Two recent papers outline the progression of Parkinson’s disease (PD) movement or motor symptoms in distinct study populations. While these findings do not provide an absolute picture of how one person will progress with PD, the results may help researchers design smaller, faster and less expensive clinical trials of new treatments.

Changes in Early Parkinson’s and with Dopamine Therapy

The Parkinson’s Progression Markers Initiative study, reported on changes in motor symptoms over five years from people who joined the study early in their disease (within two years of diagnosis). The largest change (as measured by the Unified Parkinson’s Disease Rating Scale or UPDRS) came in the first year, then symptoms plateaued as people began taking dopamine medication.

Many studies of therapies that aim to slow or stop disease progression recruit people in similar early stage of disease.
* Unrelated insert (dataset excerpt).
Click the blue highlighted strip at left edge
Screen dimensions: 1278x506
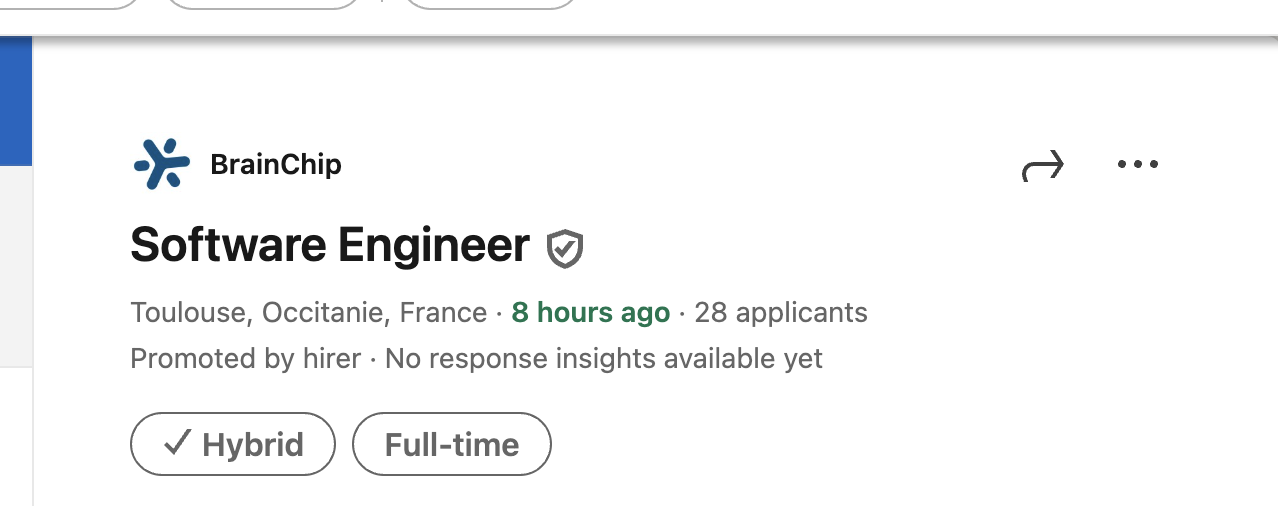(15, 100)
Understanding what to expect over the first year and as those study participants begin dopamine medication can help drug developers design their trials.

The Parkinson’s Progression Markers Initiative (PPMI) is a landmark observational clinical study to comprehensively evaluate cohorts of significant interest using advanced imaging, biologic sampling and clinical and behavioural assessments to identify biomarkers of Parkinson’s disease progression.
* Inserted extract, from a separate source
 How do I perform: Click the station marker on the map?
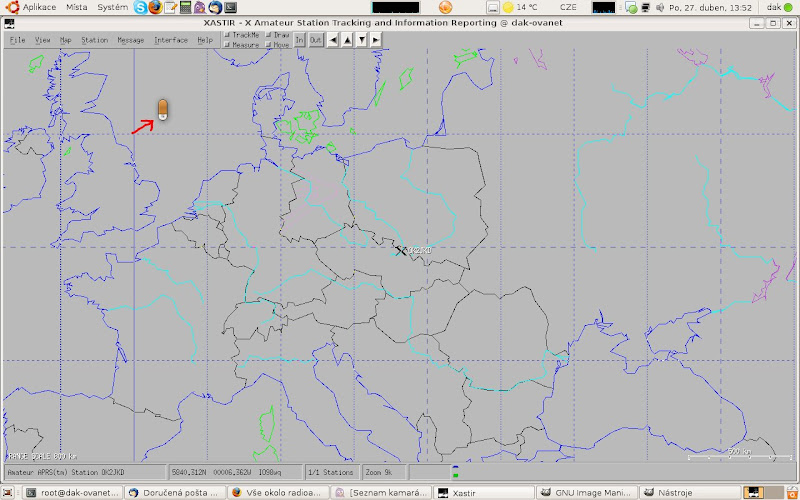click(400, 250)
PPMI is taking place at clinical sites in the United States, Europe, Israel, and Australia.  The Australian arm of the study is being conducted at Macquarie Neurology and funded by Shake It Up Australia Foundation.

Slower Progression in G2019S LRRK2 Mutation Carriers

Analysis from the LRRK2 Ashkenazi Jewish Consortium — part of the MJFF-supported LRRK2 Cohort Consortium — compared progression in people who carry the G2019S mutation in the LRRK2 gene, a leading genetic cause of Parkinson’s disease, to progression in people without a known cause of their disease (so-called sporadic PD).

People in the study who carried a G2019S LRRK2 mutation advanced 30 percent more slowly on the UPDRS than people with sporadic PD. The authors from Mount Sinai Beth Israel Medical Center in New York noted, though, that they could not confirm whether those results were from a subgroup with less severe disease bringing down the average or if most G2019S LRRK2 mutation carriers have less aggressive disease.

It is not to say, either, that if you do not carry this genetic mutation you will definitely progress quickly; Parkinson’s is a highly variable disease.

The results are already helping companies testing therapies against LRRK2 dysfunction. Carole Ho of Denali Therapeutics, which brought the first LRRK2 drug into clinical trials late last year, told research news website AlzForum, “We are using the new data to design trials to test LRRK2 inhibitors. Knowing the natural course of disease is very important.”

Shake It Up is also funding some projects into the LRRK2 gene at the University of Sydney.